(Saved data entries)
──────────
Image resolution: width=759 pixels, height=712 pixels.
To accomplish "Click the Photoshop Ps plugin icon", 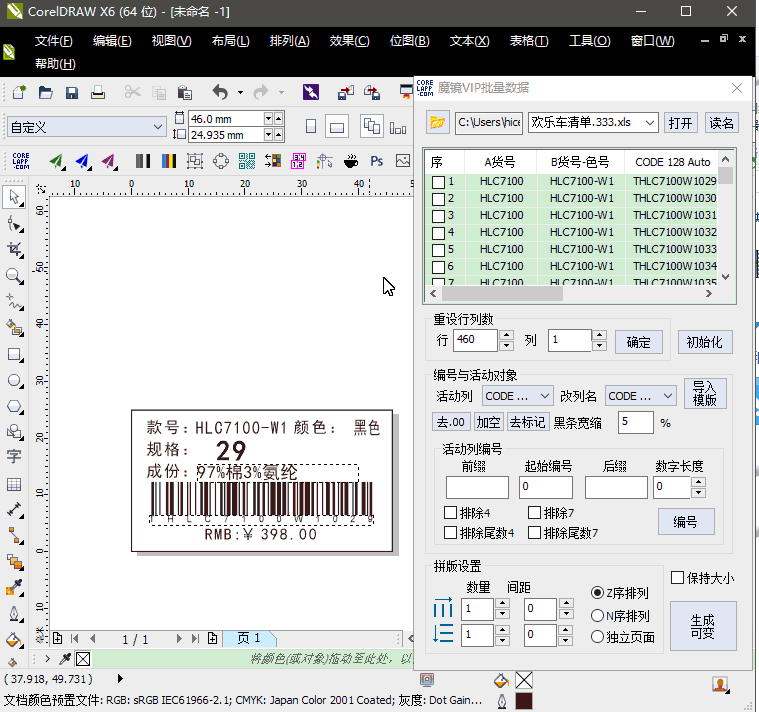I will tap(377, 161).
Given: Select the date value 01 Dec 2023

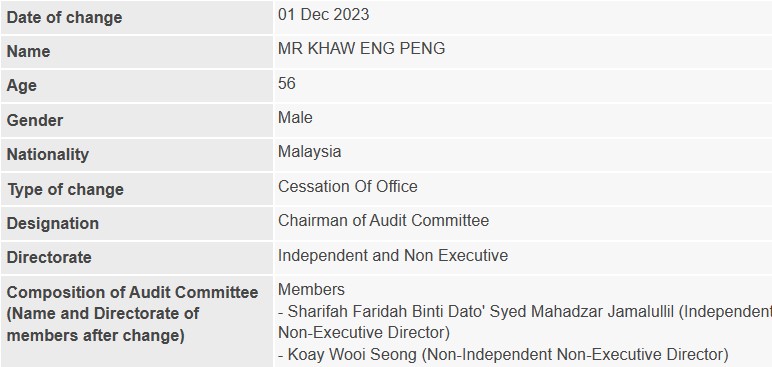Looking at the screenshot, I should 323,14.
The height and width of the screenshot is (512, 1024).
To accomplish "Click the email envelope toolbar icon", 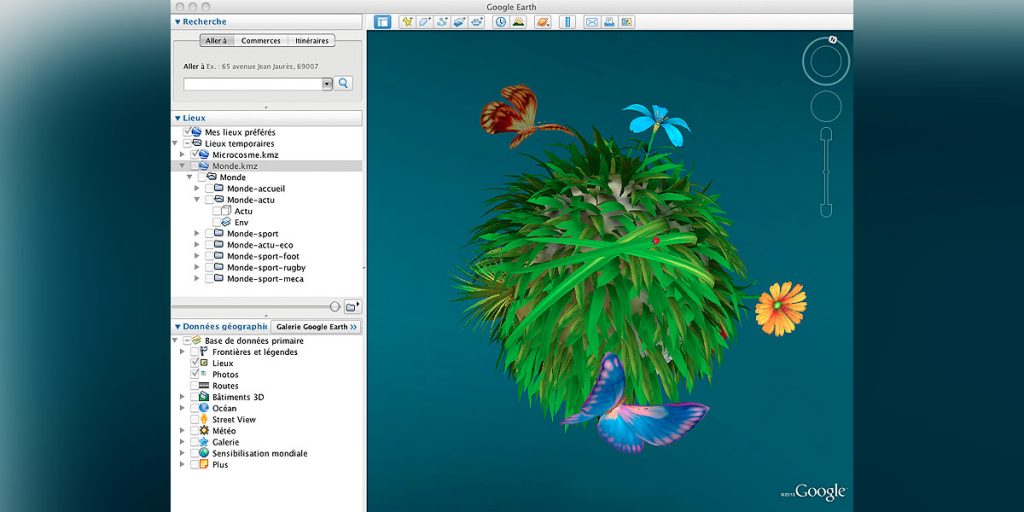I will tap(592, 22).
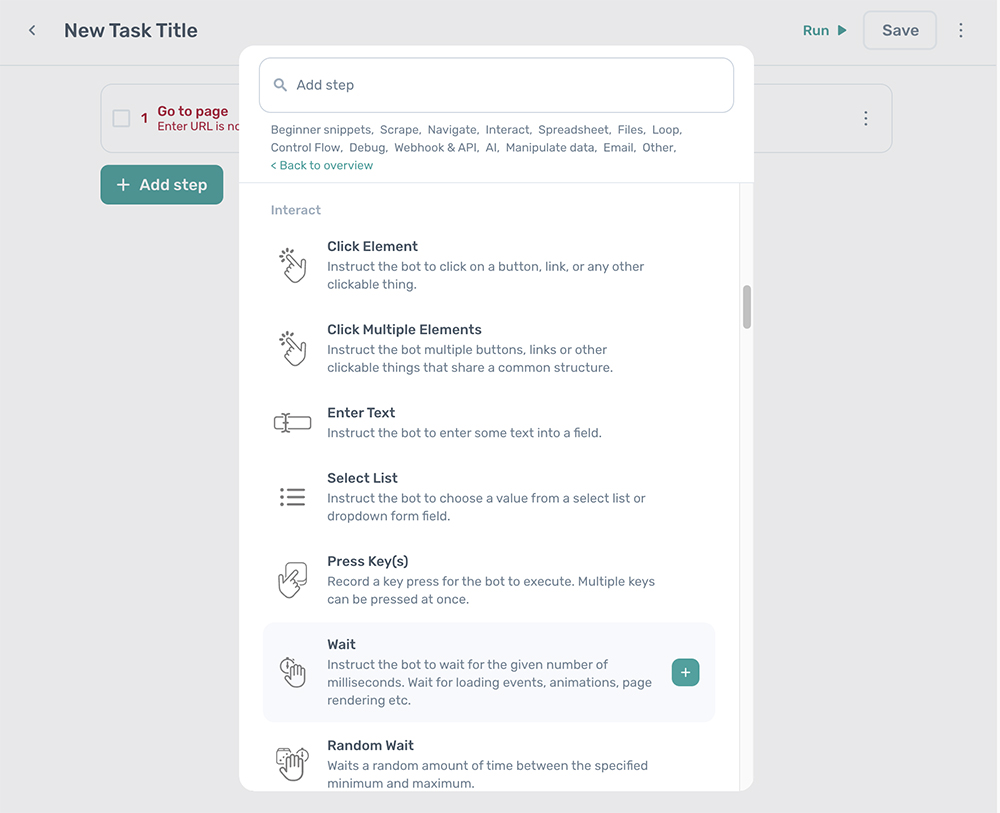Click the Wait stopwatch icon
This screenshot has width=1000, height=813.
(x=292, y=671)
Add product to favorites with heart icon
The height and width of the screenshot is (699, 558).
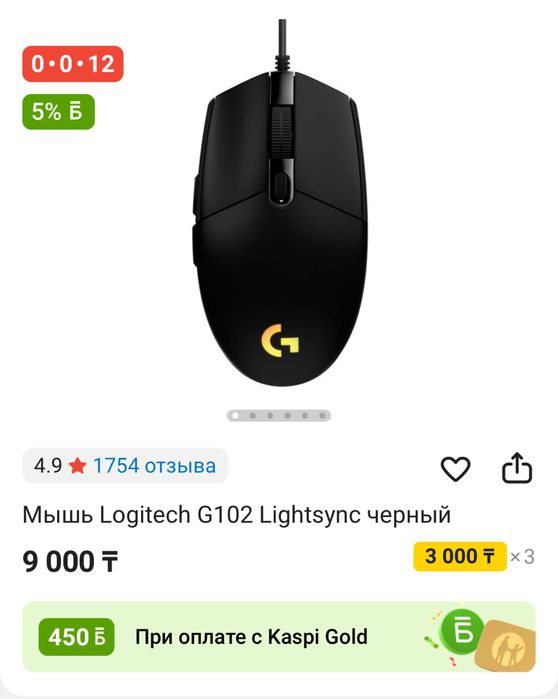[455, 469]
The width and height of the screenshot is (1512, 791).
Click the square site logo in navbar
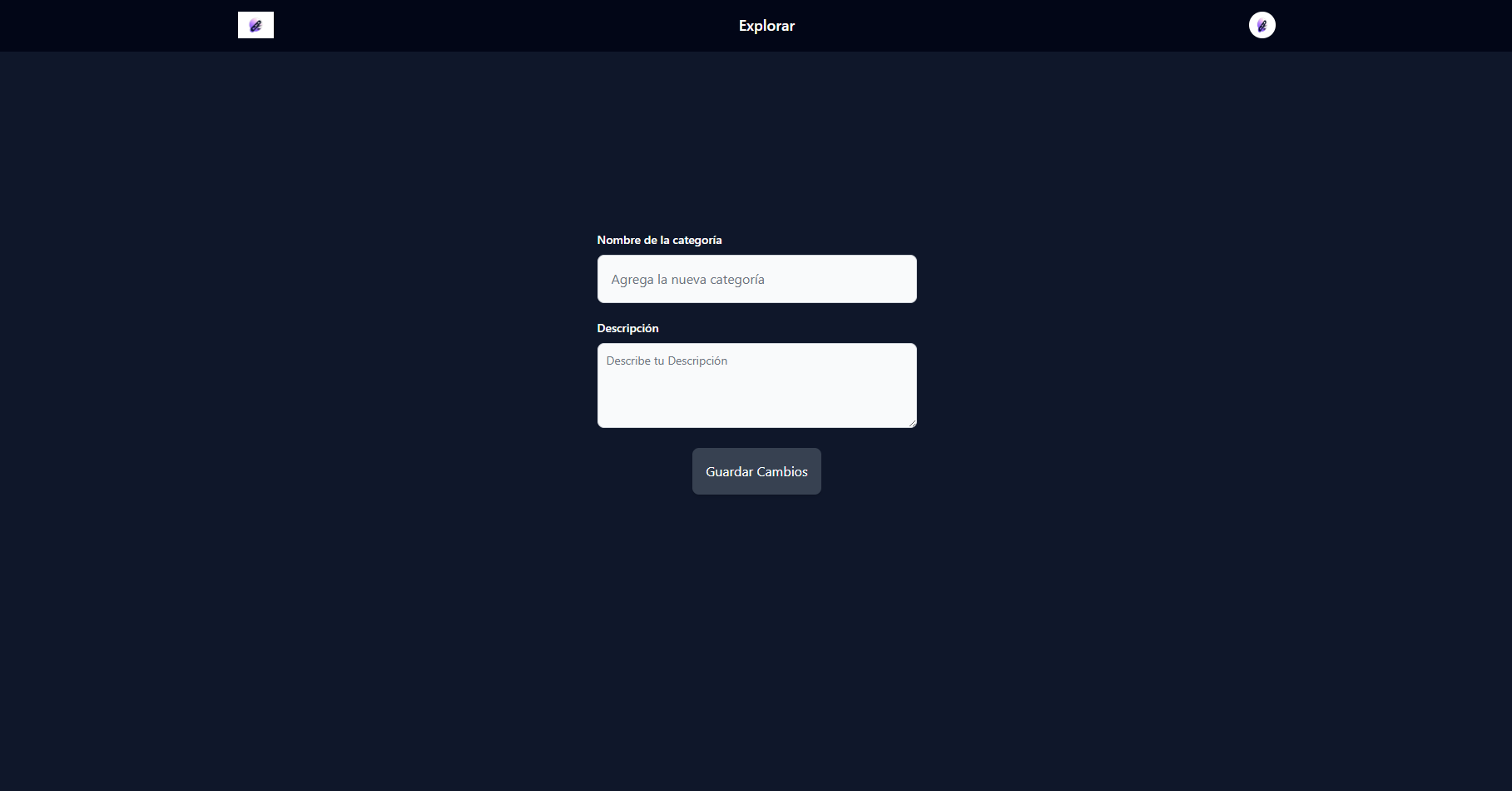coord(255,25)
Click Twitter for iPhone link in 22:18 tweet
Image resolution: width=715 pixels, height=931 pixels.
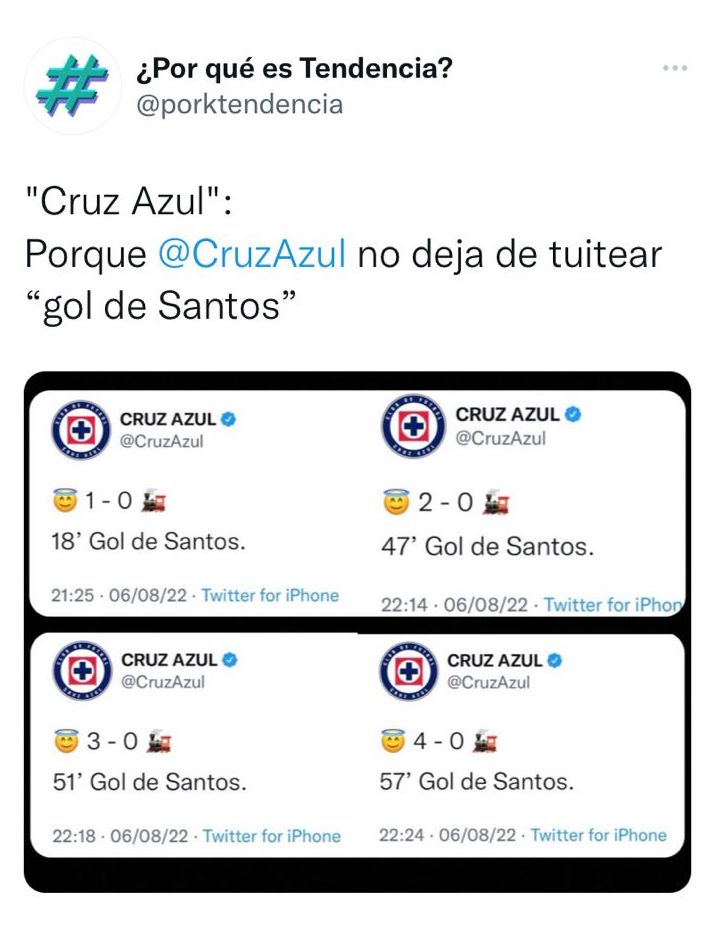272,836
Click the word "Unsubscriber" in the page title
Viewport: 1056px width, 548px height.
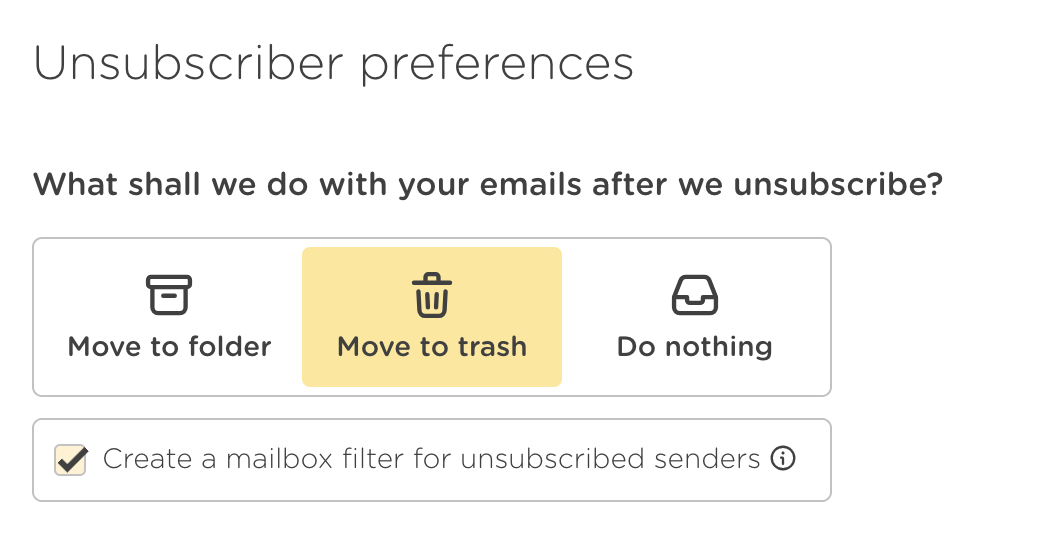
──────────
◆ **Exercise goal**
Go back to the line containing "Click the square site logo in navbar" and output it and every line after it through the end of the records, exactly, but not the pictures.

◆ **Solution below**
Click the square site logo in navbar
coord(255,25)
Click Twitter for iPhone link in 22:18 tweet
Image resolution: width=715 pixels, height=931 pixels.
272,836
Click the word "Unsubscriber" in the page title
Viewport: 1056px width, 548px height.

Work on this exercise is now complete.